On 4/29/2013 10:05 PM, mort resnick wrote:
> I used the Eudora setup file to set it up on the new computer.
> Then I copied over all of the files from my program directory
> on my Win 7 Ultimate to my Win 8 computer.
> When I start Eudora everything is there
> (many, many mailboxes, personalities, signatures, etc.)
> except the In, Out, Junk and Trash files are empty.
> All of my mailboxes are in the Eudora folder.
If your mailboxes were in the "program files" folder even on Win 7,
then you already had a bad installation on Win 7,
and are only perpetuating this on Win 8.
The reason is that under normal circumstances,
starting with the Vista editions,
normal "program files" areas in Windows
can not be written into by any application programs such as Eudora,
even if your account is that of an administrator,
because even an administrator runs application programs
with only the rights of normal users, to protect your system
against malware trying to modify any program files.
Therefore, if that's how you were running Eudora even on Win 7,
nothing was ever actually being written or updated into the
same directory as where the program files are. Instead,
Windows has been silently re-directing all such attempted writing
into a "VirtualStore" folder in your private Windows profile,
and wherever you then have same-named files in both places,
an old "frozen" version of those files remains in the "programs" area,
while a different "last updated" version of each file
resides in your completely separate "VirtualStore" area.
A "compatibility mode" of displaying folders would display for you
the very same illusion, displaying modified files from your own
"VirtualStore" directory in place of any same-named files
in the "program files" directory, or wherever those files
exist _only_ in your "VirtualStore" directory, but a variety
of circumstances can wreak havoc with normal program functioning.
For example, if you "delete" a file which has had two versions,
only the "last modified" version gets deleted from "VirtualStore"
but the old version remains under "Program Files," which instead
makes it appear that instead of deleting your file,
you only caused it to revert back to an old version,
perhaps as old as of when you had just installed Eudora.
Various spurious errors regarding temporary files or unreadable files
may also be caused by such inherently wrong application installations.
You may wonder why other applications don't usually suffer the same fate,
and that's because their installers automatically place files which
the user may modify into "Application Data" folders in their
modifiable Windows profiles, whereas only Eudora's installer
even continues to let a user make the very unfortunate choice
of trying to put modifiable files and folders under "program files."
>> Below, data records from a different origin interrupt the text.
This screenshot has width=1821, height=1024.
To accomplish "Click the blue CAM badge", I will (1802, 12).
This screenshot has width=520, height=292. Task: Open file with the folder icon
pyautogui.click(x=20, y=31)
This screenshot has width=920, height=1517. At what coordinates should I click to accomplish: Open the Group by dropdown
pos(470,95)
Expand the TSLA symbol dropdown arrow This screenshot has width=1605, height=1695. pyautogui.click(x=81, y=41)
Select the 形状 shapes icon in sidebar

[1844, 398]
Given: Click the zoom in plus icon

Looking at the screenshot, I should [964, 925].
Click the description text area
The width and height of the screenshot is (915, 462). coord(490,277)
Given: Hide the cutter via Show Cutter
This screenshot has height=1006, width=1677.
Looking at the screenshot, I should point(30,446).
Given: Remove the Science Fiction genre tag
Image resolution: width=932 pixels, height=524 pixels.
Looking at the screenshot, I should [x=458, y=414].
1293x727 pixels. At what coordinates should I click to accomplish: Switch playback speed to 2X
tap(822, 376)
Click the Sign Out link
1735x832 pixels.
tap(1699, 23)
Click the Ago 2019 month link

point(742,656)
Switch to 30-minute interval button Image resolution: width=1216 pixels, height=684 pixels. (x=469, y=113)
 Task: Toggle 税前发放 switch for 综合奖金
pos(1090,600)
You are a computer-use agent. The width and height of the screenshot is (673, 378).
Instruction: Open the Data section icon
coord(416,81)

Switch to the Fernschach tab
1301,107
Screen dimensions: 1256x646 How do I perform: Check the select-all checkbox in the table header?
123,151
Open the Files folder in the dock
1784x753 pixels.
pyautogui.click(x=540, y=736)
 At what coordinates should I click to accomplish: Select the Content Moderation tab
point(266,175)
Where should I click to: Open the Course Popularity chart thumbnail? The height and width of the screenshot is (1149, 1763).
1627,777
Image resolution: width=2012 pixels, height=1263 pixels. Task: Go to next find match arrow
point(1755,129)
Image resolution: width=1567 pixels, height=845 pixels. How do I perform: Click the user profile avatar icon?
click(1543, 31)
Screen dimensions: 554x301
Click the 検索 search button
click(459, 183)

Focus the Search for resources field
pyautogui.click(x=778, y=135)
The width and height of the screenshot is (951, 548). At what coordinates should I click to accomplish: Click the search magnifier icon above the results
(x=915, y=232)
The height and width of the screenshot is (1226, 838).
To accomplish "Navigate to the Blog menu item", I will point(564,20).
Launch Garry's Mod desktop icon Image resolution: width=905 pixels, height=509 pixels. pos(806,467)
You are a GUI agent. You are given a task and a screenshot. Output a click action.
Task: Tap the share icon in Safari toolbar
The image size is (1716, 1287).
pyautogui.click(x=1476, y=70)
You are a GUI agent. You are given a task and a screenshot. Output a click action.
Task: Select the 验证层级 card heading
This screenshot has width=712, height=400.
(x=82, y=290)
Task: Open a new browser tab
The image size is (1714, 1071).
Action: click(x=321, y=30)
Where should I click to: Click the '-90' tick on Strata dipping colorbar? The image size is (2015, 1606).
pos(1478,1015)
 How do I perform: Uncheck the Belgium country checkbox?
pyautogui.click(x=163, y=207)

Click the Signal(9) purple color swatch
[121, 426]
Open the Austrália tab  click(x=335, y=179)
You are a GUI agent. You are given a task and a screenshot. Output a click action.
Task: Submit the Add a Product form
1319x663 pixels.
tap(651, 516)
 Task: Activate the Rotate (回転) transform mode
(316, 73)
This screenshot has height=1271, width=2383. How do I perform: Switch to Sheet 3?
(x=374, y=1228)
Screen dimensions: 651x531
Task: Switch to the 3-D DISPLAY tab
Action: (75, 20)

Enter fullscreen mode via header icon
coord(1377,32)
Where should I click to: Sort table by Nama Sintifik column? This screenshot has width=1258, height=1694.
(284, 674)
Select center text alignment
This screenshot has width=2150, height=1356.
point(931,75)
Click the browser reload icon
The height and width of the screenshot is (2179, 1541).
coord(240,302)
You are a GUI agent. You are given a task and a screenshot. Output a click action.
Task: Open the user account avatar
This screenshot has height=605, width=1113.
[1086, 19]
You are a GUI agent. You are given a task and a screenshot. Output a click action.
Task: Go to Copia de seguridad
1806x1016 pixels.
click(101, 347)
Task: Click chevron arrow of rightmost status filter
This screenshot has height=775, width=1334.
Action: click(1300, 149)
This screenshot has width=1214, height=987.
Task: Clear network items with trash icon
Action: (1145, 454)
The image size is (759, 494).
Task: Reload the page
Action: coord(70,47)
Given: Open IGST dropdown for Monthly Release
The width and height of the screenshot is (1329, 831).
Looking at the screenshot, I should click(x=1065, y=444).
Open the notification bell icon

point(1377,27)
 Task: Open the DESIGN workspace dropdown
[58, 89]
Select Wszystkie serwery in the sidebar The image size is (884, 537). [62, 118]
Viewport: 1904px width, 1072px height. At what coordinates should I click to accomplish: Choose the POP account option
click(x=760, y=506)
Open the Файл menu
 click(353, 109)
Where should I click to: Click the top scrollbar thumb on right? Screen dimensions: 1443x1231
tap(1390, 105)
In addition, Eudora users who, through Windows 98, got away with
copying combined "programs + user data" from one system to another,
began to run into problems even as far back as with Windows 2000,
but people who continued logging in as administrators didn't
crash into this new wall until Windows Vista, whereupon
hardly a day passed by for the next several years
without hearing another tale of woe from Eudora users
who continued to run afoul of improved Windows security
that they never learned about or heeded.
Unfortunately, just as Nature doesn't spare from its consequences
anyone who ignorantly follows unhealthy lifestyle habits,
neither is anyone spared from the effects which occur
by ignorantly continuing habits which have bad consequences
in all Windows versions since Vista.
> I used this procedure for moving Eudora whenever I upgraded computers.
> It has always worked before.
You have just encountered your first "wake up call" from nature,
about how you've been abusing Windows in your Eudora installations.
It appears that you've decided to do something like what many smokers
did after the health consequences of that habit began to manifest,
which was to start smoking "filtered" cigarettes, thus postponing
the discovery that those actually accomplish very little,
and that only completely ending the bad practice
really stops the progressive deterioration or fragmentation
of one's body of data.
Would anyone like to buy from me a product that I sell
which covers up small skin cancers so that you
don't have to keep noticing them every day,
until they metastasize and become fatal?